* Problem description *
Answer with a single number: the count of lines below that hold "agent".

[Screenshot grounding data]
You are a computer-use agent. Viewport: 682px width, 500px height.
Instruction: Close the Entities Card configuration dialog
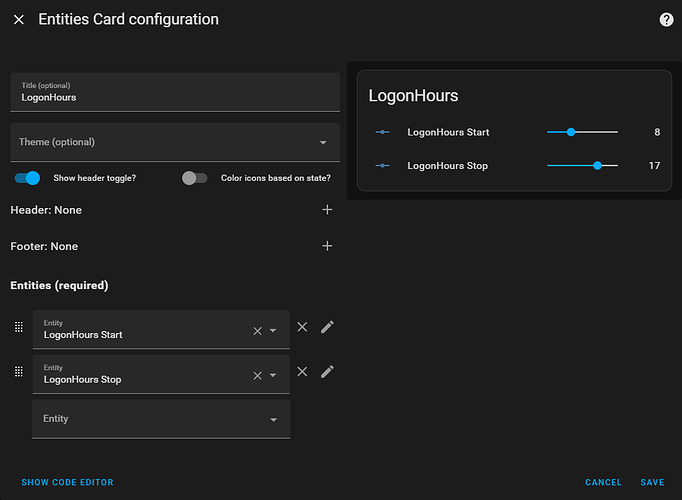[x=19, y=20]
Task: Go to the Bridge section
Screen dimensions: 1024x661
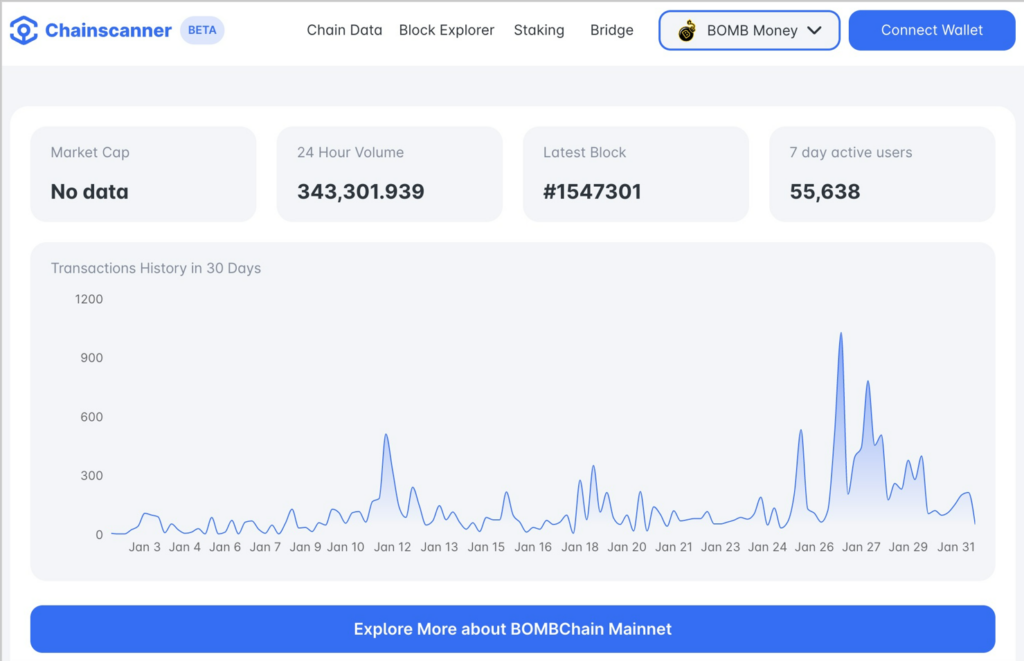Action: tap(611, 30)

* * *

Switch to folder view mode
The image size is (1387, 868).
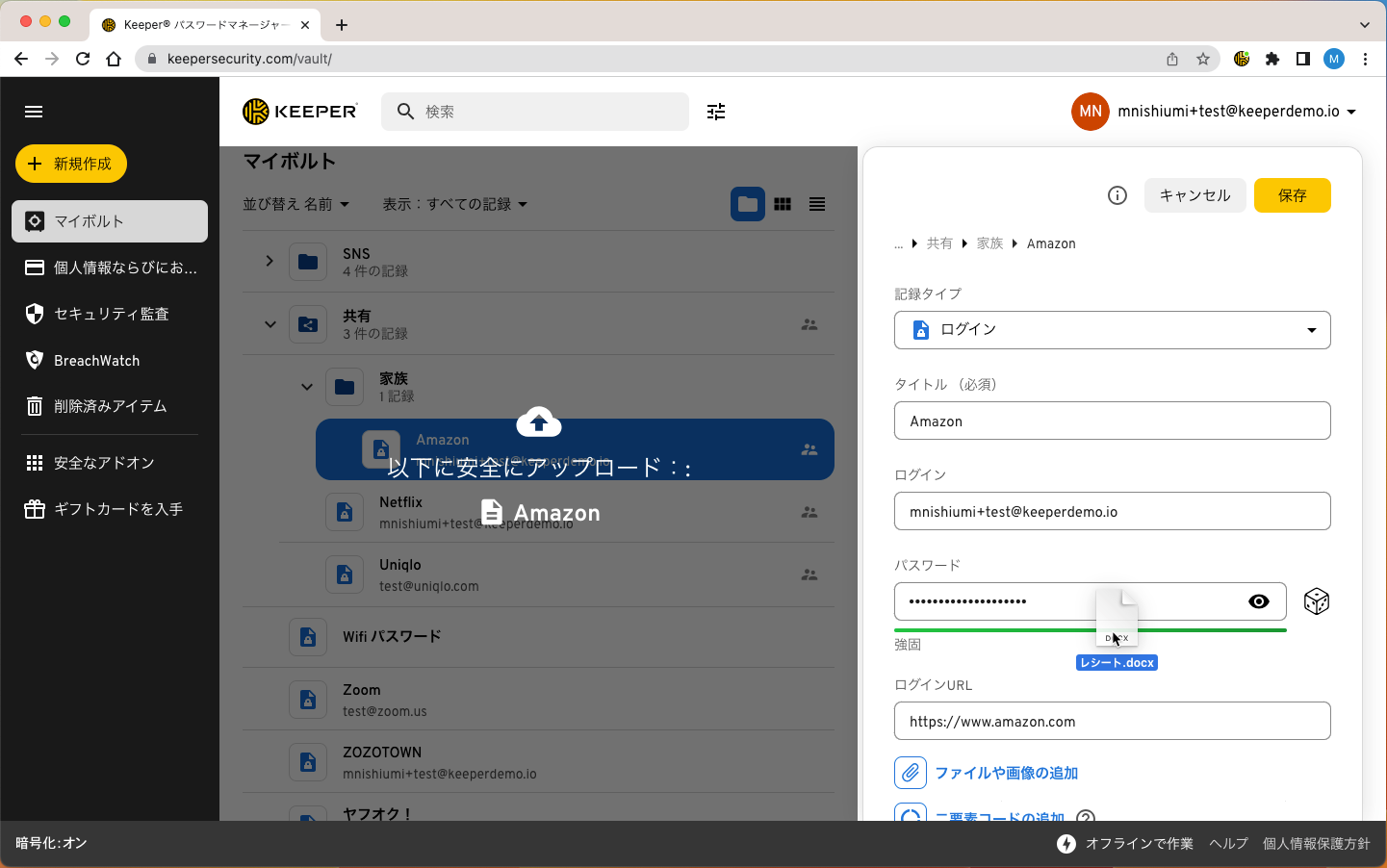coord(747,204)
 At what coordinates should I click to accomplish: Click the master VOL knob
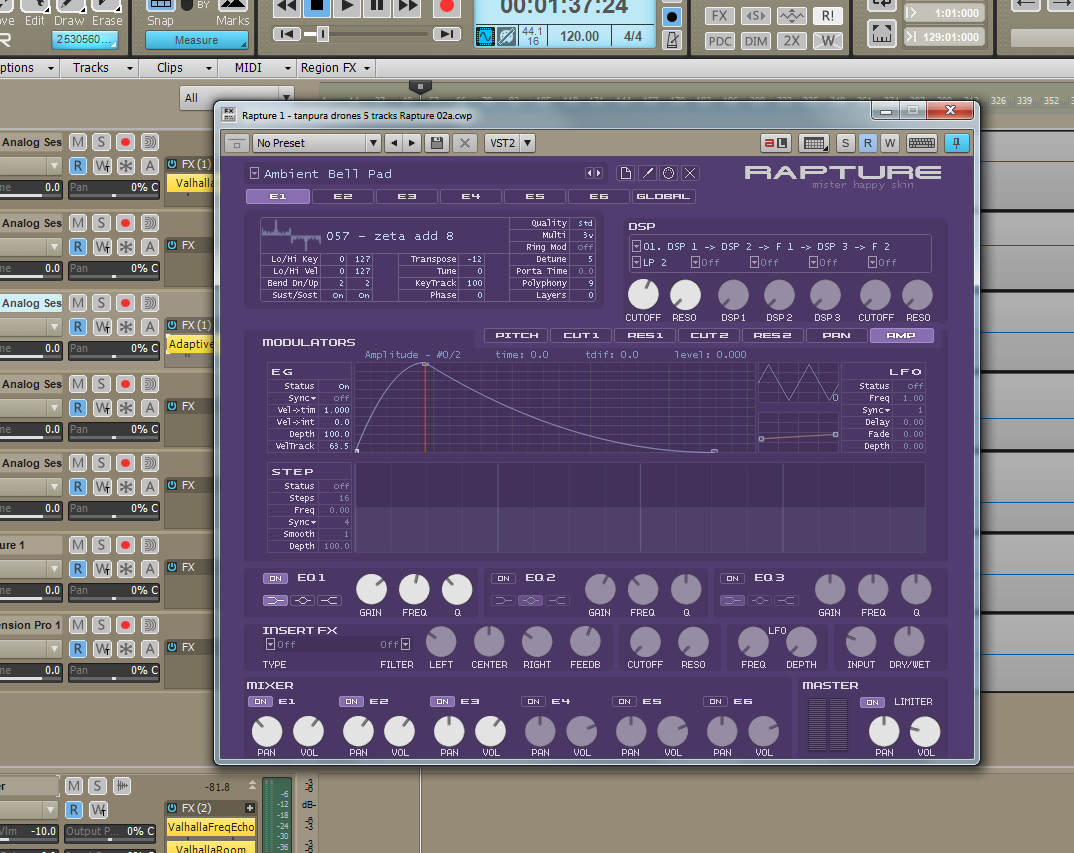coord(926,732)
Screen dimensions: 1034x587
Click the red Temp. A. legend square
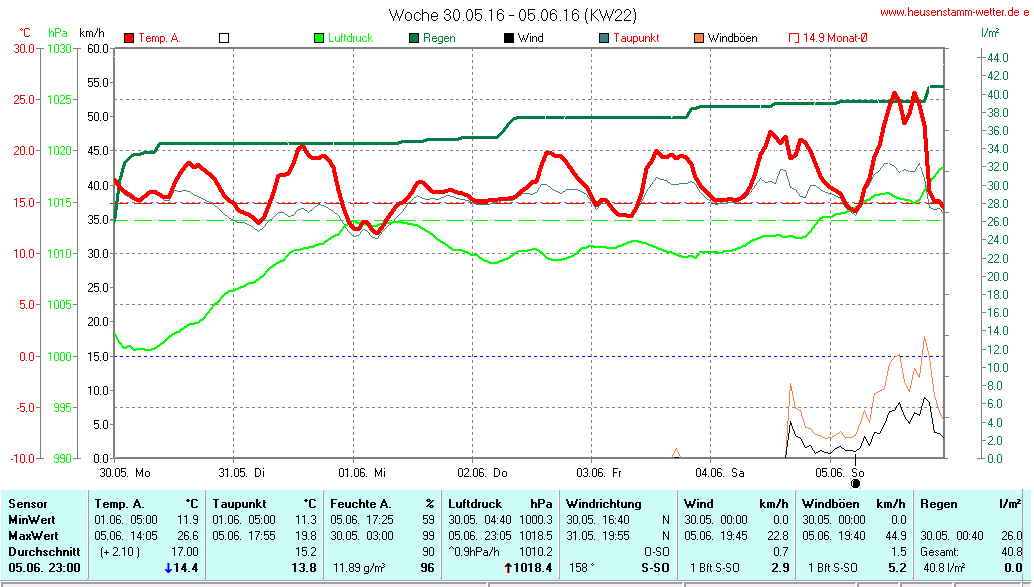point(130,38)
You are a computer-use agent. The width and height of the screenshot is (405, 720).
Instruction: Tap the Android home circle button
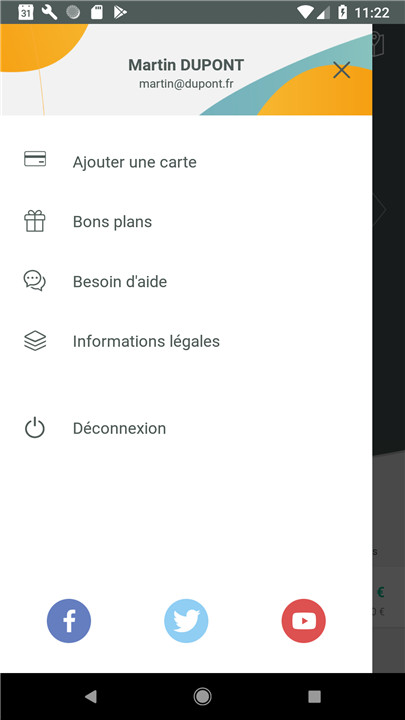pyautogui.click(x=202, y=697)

* Response to this exercise *
2